Tags can have **attributes** - for example the `<a>` usually has an attribute of `href` that holds the link:

`<a href="https://adgefficiency.com/">My personal blog</a>`

This is rendered as:

<a href="https://adgefficiency.com/">My personal blog</a>

A common attribute for HTML elements to have is a **class** - this is used to specify the styling of the object to a CSS class.

## Parsing HTML

We need some way to parse this HTML text - to do this we will use **Beautiful Soup**:

We can use Beautiful Soup to parse the HTML for specific tags.  First we create an instance of the `BeautifulSoup` class, taking the HTML text we got using `requests`:

In [None]:
soup = BeautifulSoup(response.text, 'lxml')

#  uncomment out the line below - warining - it prints out a lot!
#print(soup.prettify())

The **title** tag is a special tag required in all HTML documents:

In [None]:
soup.title

We can use Beautiful Soup to find all the `p` tags:

In [None]:
p = soup.find_all('p')

p[-1]

Or to find all the links (`a`) in a page:

In [None]:
p = soup.find_all('a')

p[-1]

## Developer tools

One useful tool in web development are the **Developer Tools** included in modern browsers:

![](../assets/dev1.png)

The **Inspect elements** tool allows us to find the HTML block for the biography table:

![](../assets/dev2.png)

Let's find the table:

In [None]:
table = soup.find('table', 'infobox biography vcard')

## Tables in HTML

`tr` = row

`th` = header cell

`td` = data cell

Let's take a look at the third row (**Born**):

In [None]:
rows = [r for r in table.find_all('tr')]
row = rows[2]
row

The header:

In [None]:
row.find('th')

The data:

In [None]:
row.find('td')

We can also get the text from these HTML elements:

In [None]:
row.find('td').text

We can store this data in a dictionary:

In [None]:
data = {}

data[row.find('th').text] = row.find('td').text
data

## Exercise

Let's iterate over the rows in the biography table and store each row in a list of dictionaries:

## Finding links

Another common task when parsing HTML is to look for links - in HTML links have an `a` tag.  

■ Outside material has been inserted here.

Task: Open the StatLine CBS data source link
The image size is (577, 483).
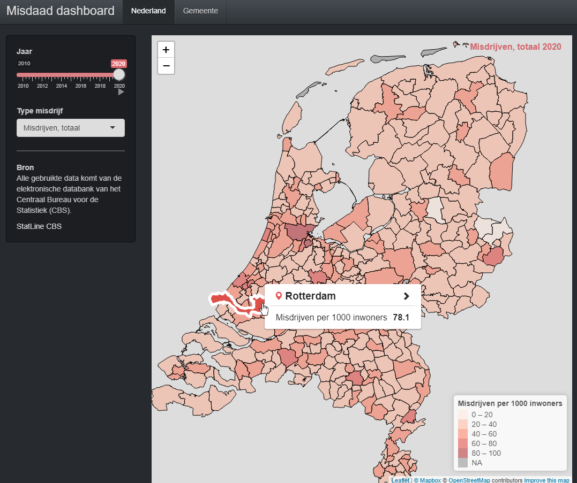Action: tap(39, 226)
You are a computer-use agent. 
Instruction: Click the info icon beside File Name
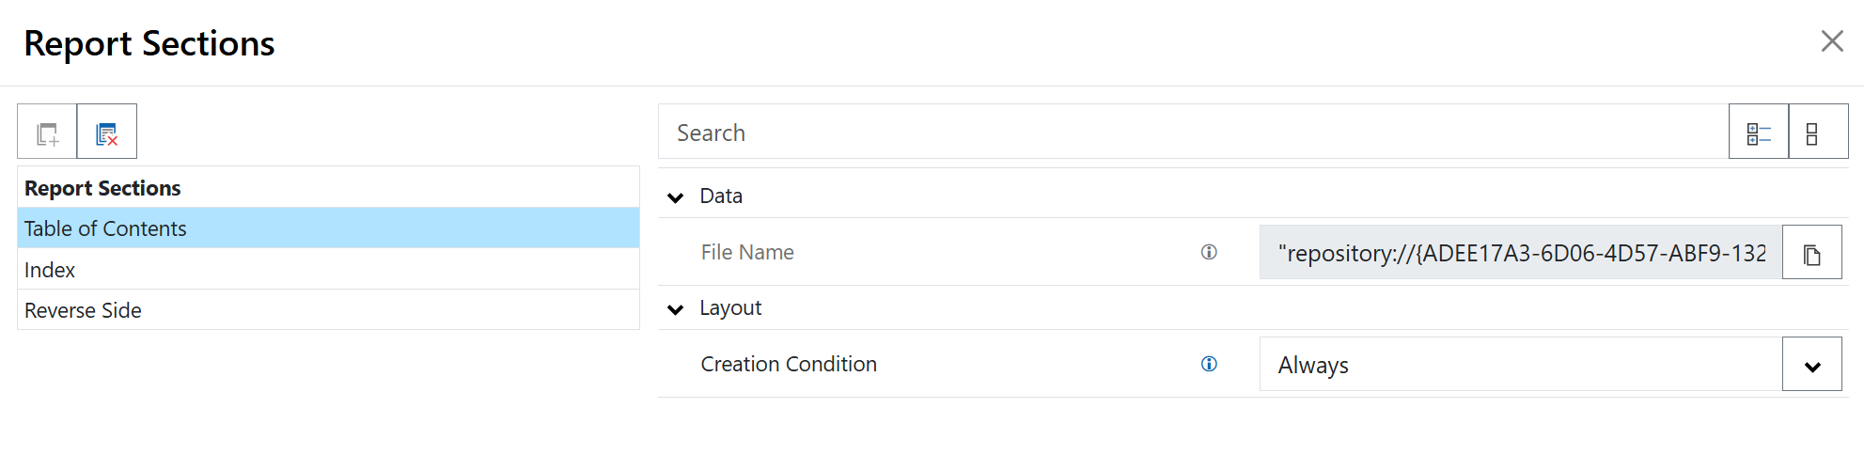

Let's find all the links in the **References** section - which is a `div` element:

In [None]:
table = soup.find('div', 'mw-references-wrap mw-references-columns')

In [None]:
links = [link for link in table.find_all('a')]

li = links[1]

li

In [None]:
li['href']

In [None]:
li.text

## Exercise

Create a list of the links from the External Links section:

## Downloading images

Now we are familiar with Beautiful Soup, we know we can find all the images in a page eaisly:

In [None]:
soup.find_all('img')

Let's download the first one - note that we use the `src` attribute, and have to append `'https:'` onto the url:

In [None]:
img = soup.find_all('img')[0]

url = 'https:' + img['src']

url

Now we can use `requests` again to get the bytes for this image:

In [None]:
res = requests.get(url)

In [None]:
res.content[:50]

Now let's download this image into a file.  

Note that we use Python's context management to automatically close the file, and the `iter_content` method to download the file in chunks:

In [None]:
with open('./le-cun.png', 'wb') as fi:
    for chunk in res.iter_content(100000):
        fi.write(chunk)

We can now see the image (you may need to run this cell again):

![](./le-cun.png)

## Exercise - downloading XKCD comics

Now let's try another use of web scraping - downloading XKCD comics.  This exercise is taken from the excellent [Automate the Boring Stuff with Python](https://automatetheboringstuff.com/).

The basic workflow will be to:
1. download a page (start with https://xkcd.com/)
2. find the `img` tag
3. download the image
4. find the url of the previous comic & repeat